Forrester concluded the last of its 2026 Predictions India roadshow in Bengaluru, following similar events in Gurugram and Mumbai, with top analysts spotlighting trends that will define the year ahead. Forrester’s predictions reports offer forward-looking insights into trends and signals that empower leaders and their teams to think beyond the conventional and ignite bold ideas in the year ahead.
In 2026, organisations in India will face a reckoning. As AI hype deflates, leaders will abandon performative gestures and premature calls in favour of evidence-based decision-making and operational rigor. Success will depend on prioritising long-term value over short-term gains — with trust, transparency, and measurable impact as non-negotiables.

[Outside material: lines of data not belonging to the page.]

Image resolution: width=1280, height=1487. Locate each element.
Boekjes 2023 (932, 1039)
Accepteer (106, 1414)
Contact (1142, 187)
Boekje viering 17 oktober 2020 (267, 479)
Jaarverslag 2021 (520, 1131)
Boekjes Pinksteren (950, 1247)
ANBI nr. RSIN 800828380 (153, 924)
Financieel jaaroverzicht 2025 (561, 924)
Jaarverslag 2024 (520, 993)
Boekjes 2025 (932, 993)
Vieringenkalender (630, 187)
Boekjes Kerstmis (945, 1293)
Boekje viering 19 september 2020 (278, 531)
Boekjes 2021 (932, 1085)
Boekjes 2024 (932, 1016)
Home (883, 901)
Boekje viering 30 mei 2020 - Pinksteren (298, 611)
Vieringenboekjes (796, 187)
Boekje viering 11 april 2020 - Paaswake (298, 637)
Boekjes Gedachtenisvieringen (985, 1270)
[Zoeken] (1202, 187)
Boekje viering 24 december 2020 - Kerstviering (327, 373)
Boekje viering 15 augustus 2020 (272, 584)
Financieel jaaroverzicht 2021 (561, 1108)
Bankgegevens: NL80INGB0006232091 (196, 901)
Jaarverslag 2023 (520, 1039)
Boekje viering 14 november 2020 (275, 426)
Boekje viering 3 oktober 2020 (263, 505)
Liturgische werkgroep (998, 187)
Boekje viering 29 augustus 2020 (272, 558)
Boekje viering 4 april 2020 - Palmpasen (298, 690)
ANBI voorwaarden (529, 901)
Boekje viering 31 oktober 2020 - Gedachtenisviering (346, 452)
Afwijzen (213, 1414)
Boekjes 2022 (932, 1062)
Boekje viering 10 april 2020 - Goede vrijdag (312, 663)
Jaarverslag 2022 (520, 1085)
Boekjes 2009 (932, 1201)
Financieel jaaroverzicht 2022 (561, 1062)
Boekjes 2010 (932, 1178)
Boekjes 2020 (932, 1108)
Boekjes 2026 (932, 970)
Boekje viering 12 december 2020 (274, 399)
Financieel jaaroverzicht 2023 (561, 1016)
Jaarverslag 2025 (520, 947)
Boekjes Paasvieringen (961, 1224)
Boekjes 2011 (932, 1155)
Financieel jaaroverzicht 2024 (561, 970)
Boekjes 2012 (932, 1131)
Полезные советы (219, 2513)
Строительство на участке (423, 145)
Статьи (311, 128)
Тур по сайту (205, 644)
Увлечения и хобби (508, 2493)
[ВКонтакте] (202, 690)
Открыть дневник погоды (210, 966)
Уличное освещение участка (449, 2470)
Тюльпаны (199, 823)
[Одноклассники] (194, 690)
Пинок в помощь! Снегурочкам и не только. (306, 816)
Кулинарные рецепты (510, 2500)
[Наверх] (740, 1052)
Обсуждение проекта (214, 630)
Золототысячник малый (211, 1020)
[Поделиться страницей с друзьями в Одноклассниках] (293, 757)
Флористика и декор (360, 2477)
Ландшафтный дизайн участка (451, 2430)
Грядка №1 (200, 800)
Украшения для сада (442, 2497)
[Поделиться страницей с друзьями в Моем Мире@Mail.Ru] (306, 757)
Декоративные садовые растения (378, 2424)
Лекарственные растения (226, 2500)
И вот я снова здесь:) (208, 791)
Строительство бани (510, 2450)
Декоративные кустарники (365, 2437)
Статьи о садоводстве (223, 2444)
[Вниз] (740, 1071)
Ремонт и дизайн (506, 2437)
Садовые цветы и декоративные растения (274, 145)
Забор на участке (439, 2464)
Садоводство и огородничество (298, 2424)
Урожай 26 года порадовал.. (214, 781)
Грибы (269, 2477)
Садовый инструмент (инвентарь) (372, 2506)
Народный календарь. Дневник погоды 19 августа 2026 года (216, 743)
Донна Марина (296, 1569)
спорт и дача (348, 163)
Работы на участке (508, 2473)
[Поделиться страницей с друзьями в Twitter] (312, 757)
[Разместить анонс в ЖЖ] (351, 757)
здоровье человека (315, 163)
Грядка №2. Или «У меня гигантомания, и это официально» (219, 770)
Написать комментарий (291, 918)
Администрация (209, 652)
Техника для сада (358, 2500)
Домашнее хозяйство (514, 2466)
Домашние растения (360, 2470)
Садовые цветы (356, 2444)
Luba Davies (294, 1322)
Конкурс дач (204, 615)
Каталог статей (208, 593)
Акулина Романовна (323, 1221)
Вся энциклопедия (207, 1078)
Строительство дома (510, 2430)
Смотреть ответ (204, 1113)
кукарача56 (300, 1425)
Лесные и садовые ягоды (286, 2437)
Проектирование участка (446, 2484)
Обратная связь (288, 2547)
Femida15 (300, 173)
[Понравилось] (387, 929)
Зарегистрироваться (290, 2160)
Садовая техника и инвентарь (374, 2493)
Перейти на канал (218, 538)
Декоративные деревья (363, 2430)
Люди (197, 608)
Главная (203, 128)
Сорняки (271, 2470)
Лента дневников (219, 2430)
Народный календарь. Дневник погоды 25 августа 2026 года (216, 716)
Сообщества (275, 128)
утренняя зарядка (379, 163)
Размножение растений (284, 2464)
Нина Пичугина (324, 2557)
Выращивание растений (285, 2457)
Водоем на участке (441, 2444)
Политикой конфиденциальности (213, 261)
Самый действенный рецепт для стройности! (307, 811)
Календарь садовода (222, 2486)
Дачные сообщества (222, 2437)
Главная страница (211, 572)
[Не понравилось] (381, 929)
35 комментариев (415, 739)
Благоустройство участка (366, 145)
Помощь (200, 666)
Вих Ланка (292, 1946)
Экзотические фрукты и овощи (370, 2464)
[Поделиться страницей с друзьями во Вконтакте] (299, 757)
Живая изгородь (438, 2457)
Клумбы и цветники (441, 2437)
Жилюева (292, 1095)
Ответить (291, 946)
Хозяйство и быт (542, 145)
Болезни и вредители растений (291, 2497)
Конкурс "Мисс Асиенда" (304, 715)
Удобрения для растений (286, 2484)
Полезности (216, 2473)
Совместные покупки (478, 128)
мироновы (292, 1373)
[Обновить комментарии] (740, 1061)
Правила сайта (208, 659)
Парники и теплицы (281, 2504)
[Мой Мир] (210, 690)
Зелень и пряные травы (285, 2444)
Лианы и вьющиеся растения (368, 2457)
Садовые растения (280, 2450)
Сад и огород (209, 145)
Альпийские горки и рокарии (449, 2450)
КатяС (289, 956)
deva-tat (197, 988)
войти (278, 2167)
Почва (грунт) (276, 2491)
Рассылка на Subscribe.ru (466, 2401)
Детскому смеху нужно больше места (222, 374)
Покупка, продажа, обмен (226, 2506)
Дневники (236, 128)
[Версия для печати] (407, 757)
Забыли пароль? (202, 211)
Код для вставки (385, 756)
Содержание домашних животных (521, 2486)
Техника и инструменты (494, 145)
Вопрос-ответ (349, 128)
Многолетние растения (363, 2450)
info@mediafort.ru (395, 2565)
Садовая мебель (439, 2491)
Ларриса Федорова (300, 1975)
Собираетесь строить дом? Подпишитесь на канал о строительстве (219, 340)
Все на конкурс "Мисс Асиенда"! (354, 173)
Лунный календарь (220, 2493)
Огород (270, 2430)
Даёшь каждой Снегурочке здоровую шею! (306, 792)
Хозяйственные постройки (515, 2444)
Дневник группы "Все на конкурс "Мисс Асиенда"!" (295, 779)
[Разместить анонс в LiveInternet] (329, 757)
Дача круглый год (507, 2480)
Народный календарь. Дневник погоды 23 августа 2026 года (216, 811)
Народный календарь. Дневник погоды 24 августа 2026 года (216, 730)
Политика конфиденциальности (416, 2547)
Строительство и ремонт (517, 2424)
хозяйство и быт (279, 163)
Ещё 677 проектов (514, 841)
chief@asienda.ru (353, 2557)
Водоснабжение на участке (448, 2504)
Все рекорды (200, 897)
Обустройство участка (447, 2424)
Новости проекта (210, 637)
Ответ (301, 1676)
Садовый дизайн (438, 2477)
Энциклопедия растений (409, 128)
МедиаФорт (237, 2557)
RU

Forrester’s top predictions for the Indian market and beyond include:
- Adoption across industries will force AI to cross the trust and value hills. Indian enterprises will move from experimentation to accountability as regulators and consumers demand transparency in AI outcomes. With half of G20 nations mandating domestically tuned AI models for public services, Indian firms must ensure compliance while building trust to unlock AI’s full potential.
- A quarter of CIOs will be asked to bail out business-led AI failures. Rapid deployment of generative AI without governance will lead to system errors and reputational risks. In India, where AI adoption is accelerating in banking and insurance, CIOs will become the custodians of responsible AI, tasked with implementing governance frameworks before high-profile failures hit headlines.
- A Global 1000 CIO will declare technical debt bankruptcy. Technical debt is strangling innovation, consuming up to 60–80% of IT budgets. For Indian conglomerates with decades-old ERP systems, outsourcing legacy operations will become a survival strategy, freeing resources for cloud-native platforms and AI-driven transformation.
- Digital and AI sovereignty drives private cloud renaissance with double digit year-over-year growth. India’s data localisation laws and the National Quantum Mission will amplify demand for sovereign hybrid cloud architectures. Enterprises will prioritise private cloud for sensitive workloads and AI model training to mitigate geopolitical risks and ensure compliance with emerging sovereignty mandates.
- ServiceNow will acquire Boomi, signaling further vendor consolidation. As integration platforms become the control plane for AI orchestration, Indian enterprises will need to rationalise overlapping iPaaS and workflow tools. Vendor consolidation will reshape procurement strategies and integration roadmaps across sectors, especially for firms pursuing automation at scale.
- 20% of Indian brands will miss cost targets or lose trust in vendors after overpromising on AI. Customer service leaders will fail to realise expected cost savings from AI, exposing gaps between vendor promises and operational reality. Indian customer service and customer experience leaders will face pressure to renegotiate contracts and reimagine stagnant service categories to restore trust and efficiency.
- Three out of 10 enterprises will restructure customer service organisations with AI talent. Indian firms will embed AI agents alongside human teams, applying operational discipline to AI roles. Success though will hinge on tacit knowledge management and next-gen agent workspaces that integrate seamlessly with legacy systems.
- GenAI misrepresentation will lead to one Fortune 500 company suing a B2B provider. As Indian enterprises scale AI-driven marketing and sales, governance lapses will result in misinformation and legal disputes. Vendors must provide clear accountability frameworks to avoid reputational and financial fallout, especially in sectors where compliance is critical.
“In 2026, Indian enterprises will recalibrate their AI strategies to deliver trust and tangible value,” said Ashutosh Sharma, VP and principal analyst at Forrester. “Leaders must move beyond the initial AI euphoria and embrace pragmatic innovation that drive business value. This means doubling down on governance, transparency, and measurable outcomes — especially as AI adoption accelerates across industry use cases. Organisations that prioritise sovereignty, security, and cultural readiness will not only mitigate risk but also unlock sustainable growth in an era where trust is the ultimate currency.”